ひょんな事から7つのクリスタルに封じられた記憶を取り戻すべく、翠と一緒に頑張る10歳児。

口癖は「ほーん」「~なんだよ」「~だよん」。

お化けが怖くて夜一人でトイレにいけない。

同年代や年下の前では頼もしいが、年上相手には甘えん坊になってしまう。

必殺技に変な名前をつけがち。

現実世界:エディ・ウィローシュ(10歳)

【 翠《すい》】

水のクリスタル所持者

ユケイ君が可愛すぎて毎日がハッピー☆

他のクリスタル所持者達を裏切りユケイの味方をしているが、色々とヒミツだらけ。

その姿はクリスタルの能力によってできた水の分身体であり、本体の所在は不明。

本の世界のルールについて、なにかと詳しいようだが……?

【 シバ 】

ユケイを利用して成り上がった、海賊船の船長。

銃の腕は超一流。

現実世界:シルヴァ・アディントン(16歳)

【 リズ】

無口で謎の多い竜族の女の子。

ユケイに執着しており、どこまでも追いかけてくる。

現実世界:リズリット・ローリー(10歳)

【イナフ】

竜族の研究所に囚われていた竜族の青年。

ユケイと共に研究所からの脱出を試みる。

身のこなしが素早く、足技が得意。

現実世界:イアン・ハイアット(16歳)

【エミエル】

光のクリスタル所持者

竜界の覇者であり、竜族達を束ねる王。

少女の姿をしているが2000年以上生きており、その正体は巨大な竜である。

魔王ジギとは仲良しこよし同盟を結んでいる。

好きな食べ物は苺。
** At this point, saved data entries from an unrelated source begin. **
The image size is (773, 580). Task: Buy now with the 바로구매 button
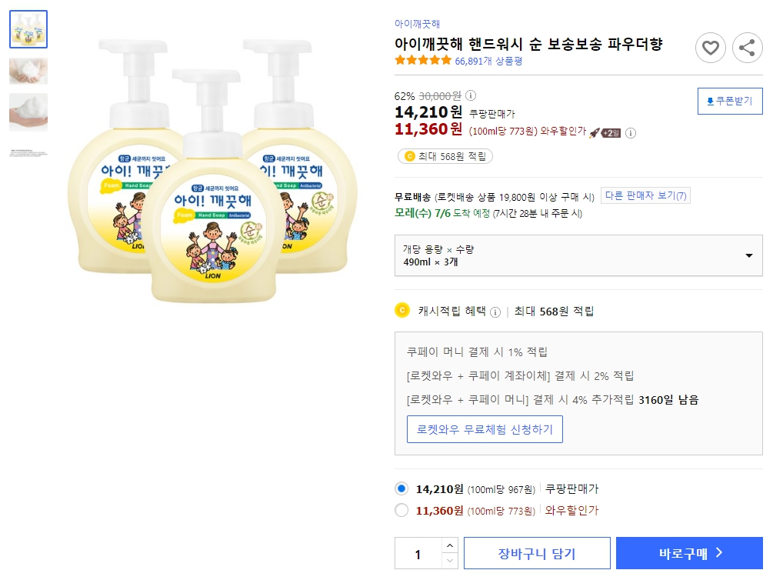[689, 552]
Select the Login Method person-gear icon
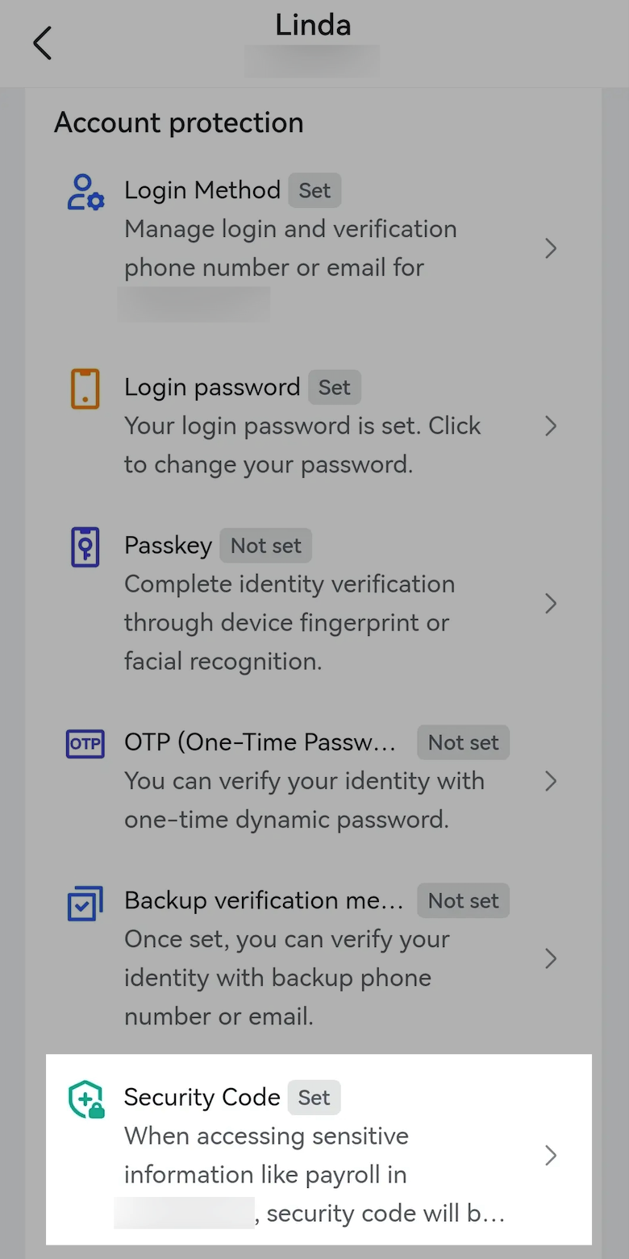This screenshot has height=1259, width=629. point(84,190)
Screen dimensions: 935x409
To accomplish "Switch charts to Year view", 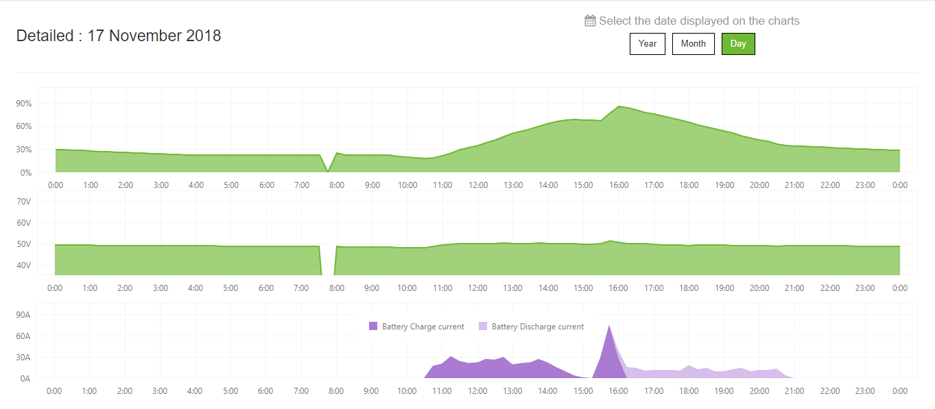I will 648,44.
水が苦手で風呂嫌い。

【 ジギ 】

闇のクリスタル所持者

魔界の支配者であり、魔族達を従えている王。

闇の魔法を操る魔法使い。気付いたらエミエルのお世話を焼いている。

見た目の雰囲気に反して、可愛い小物やお菓子作りや裁縫が好き。

キュンは1日3度まで。4度目は死(?)に至る。

万姫《ワンヂェン》

三大海賊団『ネヴァサ』の船長がひとり。

千人斬りの異名を持つ。

元は風の国の第一皇女。全ては敬愛するボスの為に。

現実世界:王・深緑(ワン・シェンリュ)(17歳)

ヤグール

三大海賊団『ネヴァサ』の船長がひとり。

魔獣使いの異名を持つ。

万姫を気にかけている。

現実世界:ヤーコフ・スミス(44歳)

バル・ムワ

三大海賊団『ネヴァサ』の船長がひとり。

強欲の王の異名を持つ。

スー

竜族三姉妹の長女。

万姫のお世をしている竜族。

透視や近い未来を予言する能力をもっている。

現実世界:王 思颖(ワン・スーイン)(42歳)

【イルヴァ】

竜族の王国を守護する白薔薇騎士団の団長。

エミエルに絶対の忠誠を誓っている。

三度の飯よりイナフのことが好き。

超泣き虫。

現実世界:オリヴァー・イェリデン(15歳)

【 ラダリェオ 】

類まれな戦闘の才を持っているが、

残酷なことが嫌いな変わり者のロゴドランデス族。

セスとイナフにはめっぽう弱い。

わりとツンデレ。

現実世界:ランドルフ・ハイアット(38歳)

【 エバ 

人間界に生まれ竜界で育った、

砂漠に住まう力自慢の竜族。

マイブームはラダリェオと戦うこと。